Become Overload Information : How to Solve it ?

Perubahan persepsi yang paling saya rasakan adalah tentang konsep information overload. Konsep ini sangat umum digunakan oleh berbagai pihak untuk menggambarkan betapa banyaknya informasi yang kita terima. Situs berita, situs jejaring sosial, situs blog, dan berbagai situs-situs lain telah berhasil memberikan sebegitu banyaknya informasi untuk kita konsumsi dalam kondisi campur aduk tak tentu. Information overload ditegaskan sebagai masalah yang kita hadapi bersama di tengah derasnya arus informasi dari Internet.

Dengan konsep yang sederhana tersebut, terlihat jelas bahwa masalahnya bukan pada information overload. Masalah yang kita hadapi saat ini adalah information overconsumption. Kita yang memilih secara sadar untuk mengakses informasi yang sangat banyak itu. Kita yang memilih untuk membaca berita di situs-situs berita. Kita yang memilih untuk terus mengikuti perkembangan di berbagai jejaring sosial dan blog langganan kita. Dan semua pilihan itu pada dasarnya kita lakukan secara sadar.
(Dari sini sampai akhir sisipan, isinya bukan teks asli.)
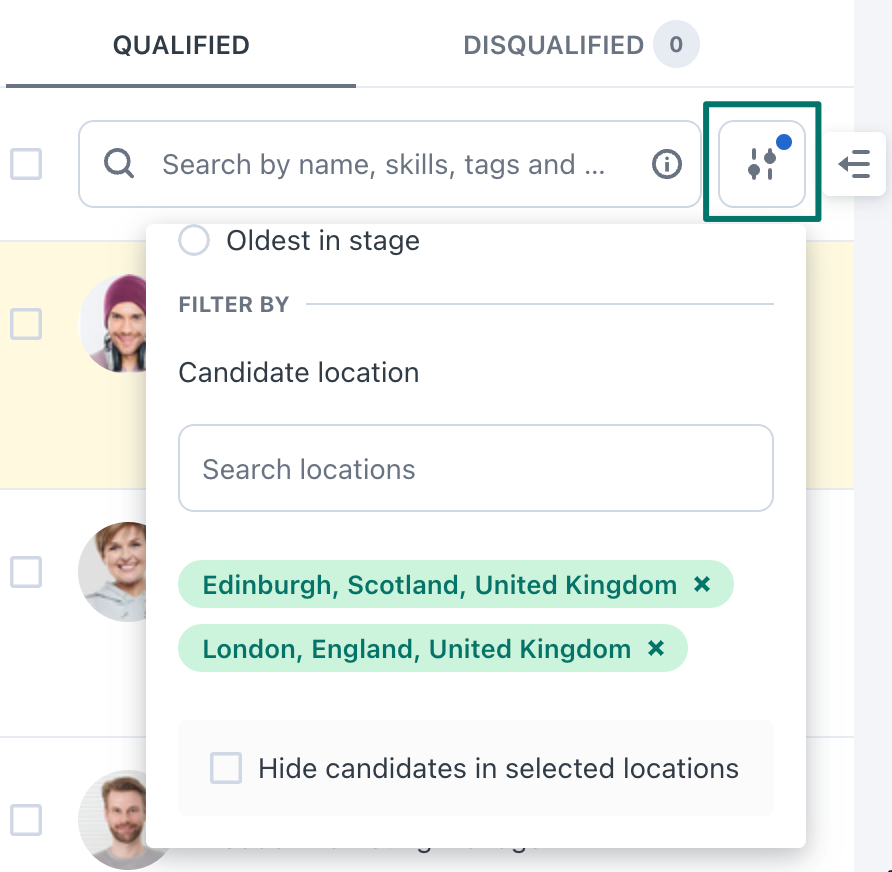Check the select-all checkbox beside the search bar
The image size is (892, 872).
pyautogui.click(x=26, y=164)
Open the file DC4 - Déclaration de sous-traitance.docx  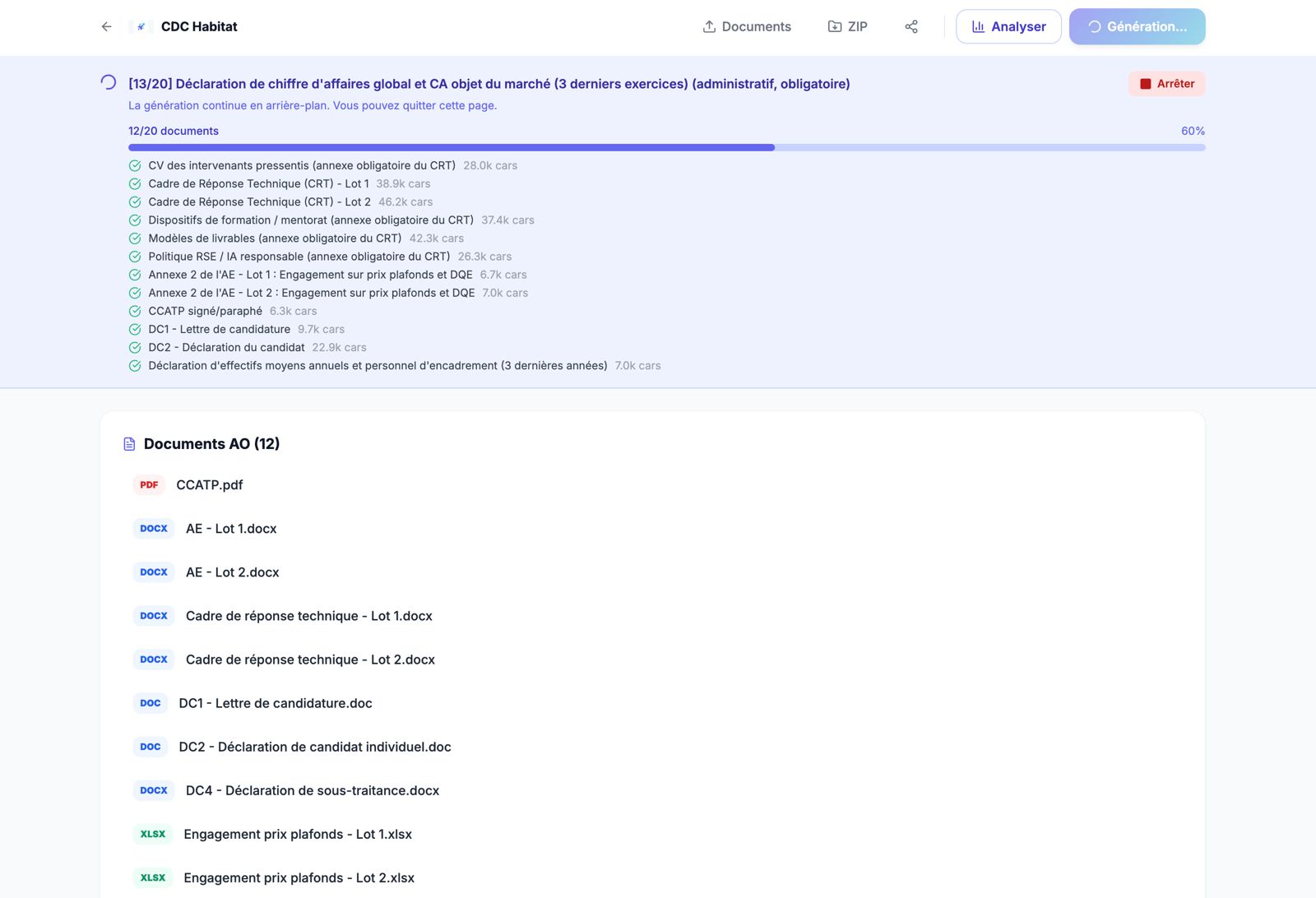point(311,790)
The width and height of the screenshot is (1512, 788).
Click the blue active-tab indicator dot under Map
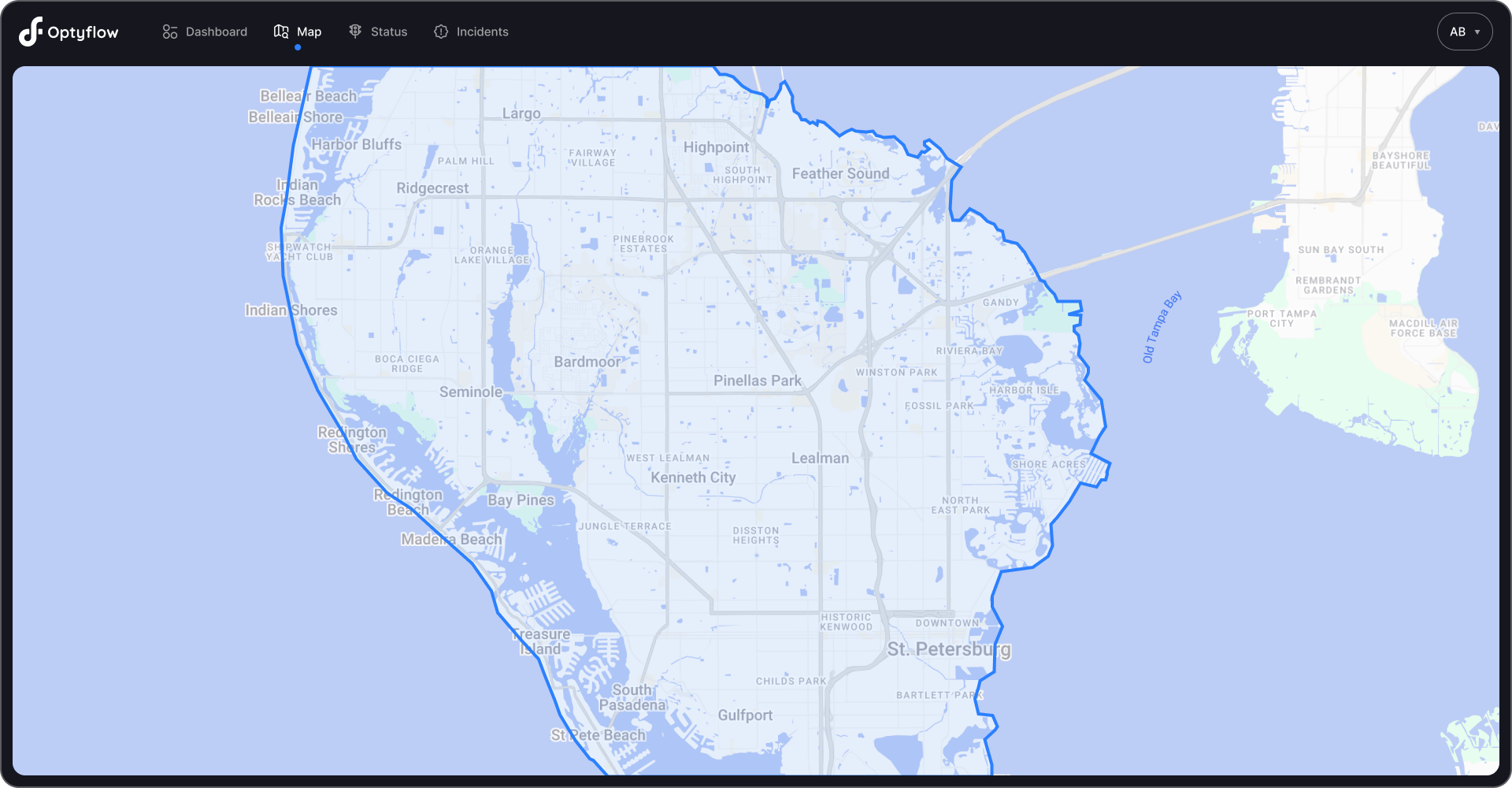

Memang benar bahwa ada faktor eksternal yang mempengaruhi pola konsumsi informasi kita. Saat berbagai situs berita berlomba untuk memberikan sebanyak mungkin informasi kepada kita, saat banyak orang berlomba membuat blog yang di-update sesering mungkin, saat berbagai situs bermunculan untuk memberikan informasi yang menarik, saat itulah pola konsumsi informasi kita mulai terganggu. Walau bagaimana pun, informasi itu dibuat semenarik dan sesering mungkin untuk memancing kita mengakses situs berita, jejaring sosial, blog, atau situs lainnya sesering mungkin.

Akan tetapi, bila kita kembali kepada konsep information overconsumption, faktor eksternal itu seharusnya tetap dapat kita kendalikan. Sebanyak apa pun informasi yang muncul di layar monitor kita, kita punya kuasa penuh untuk memilih bagian mana yang kita baca (akses) dan bagian mana yang tidak. Kita pun punya kuasa penuh untuk menentukan sumber informasi mana yang kita akses dan yang tidak kita akses. Kita bahkan punya kuasa penuh untuk menentukan apakah kita akan mengakses Internet atau tidak. Kata kuncinya ada pada kata “kuasa”.

Berikut adalah beberapa cara atau tips untuk mengurangi dampak overload information :

AdBlock

AdBlock Plus tersedia untuk Google Chrome dan Mozilla Firefox web browser, serta Safari. Ini adalah plugin tambahan untuk browser yang sederhana yang menghalangi iklan di situs utama, setidaknya Anda bisa memilih untuk melihat iklan atau tidak, dengan adanya plugin ini anda bebas daripada iklan-iklan yang berisi informasi yang sebenarnya tidak perlu.

SaneBox

Sanebox menyaring email Anda dan untuk memastikan bahwa hanya email anda yang penting saja yang bisa terlihat sekarang  di kotak masuk Anda. Sedangkan email yang tidak terlalu penting di tempatkan ke dalam sebuah folder bernama “SaneLater”.  Ini kompatibel dengan GMail, Yahoo, AOL, Outlook dan penyedia layanan email IMAP.

Facebook Setting

Masuk ke Pengaturan Pemberitahuan pada Facebook dan hapus centang pada kotak di samping “Kirimkan saya update penting dan email ringkasan bukan email pemberitahuan individu.” Kemudian, masuk ke bagian dari pemberitahuan di Facebook, dan hapus centang setiap kotak.

Twitter Setting

Sama dengan Twitter. Hapus tanda centang setiap kotak di halaman ini.

Desktop Notification Setting

Matikan semua pemberitahuan desktop pada komputer Anda. Jika Anda seorang pengguna Outlook, putar peringatan desktop off.

Browser Setting

Apapun browser yang Anda gunakan, aturlah halaman utama browser anda dengan URL kosong, bukan iming-iming ke aplikasi yang situs yang dikunjungi. Saya juga menambahkan about: blank ke bar bookmark saya di browser saya agar saya cepat dapat “mematikan” web dari layar saya sambil menjaga browser terbuka.

Gmail Setting

Jika Anda pengguna gmail, aturlah agar email-email anda yang belum sempat dibaca agar disembunyikan, Aktifkan Hitungan Sembunyikan Unread pengaturan di Pengaturan Gmail. Ada dalam bagian Labs sekitar setengah halaman.

Demikianlah beberapa cara yang mungkin dapat membantu mengurangi informasi yang berlebih di internet.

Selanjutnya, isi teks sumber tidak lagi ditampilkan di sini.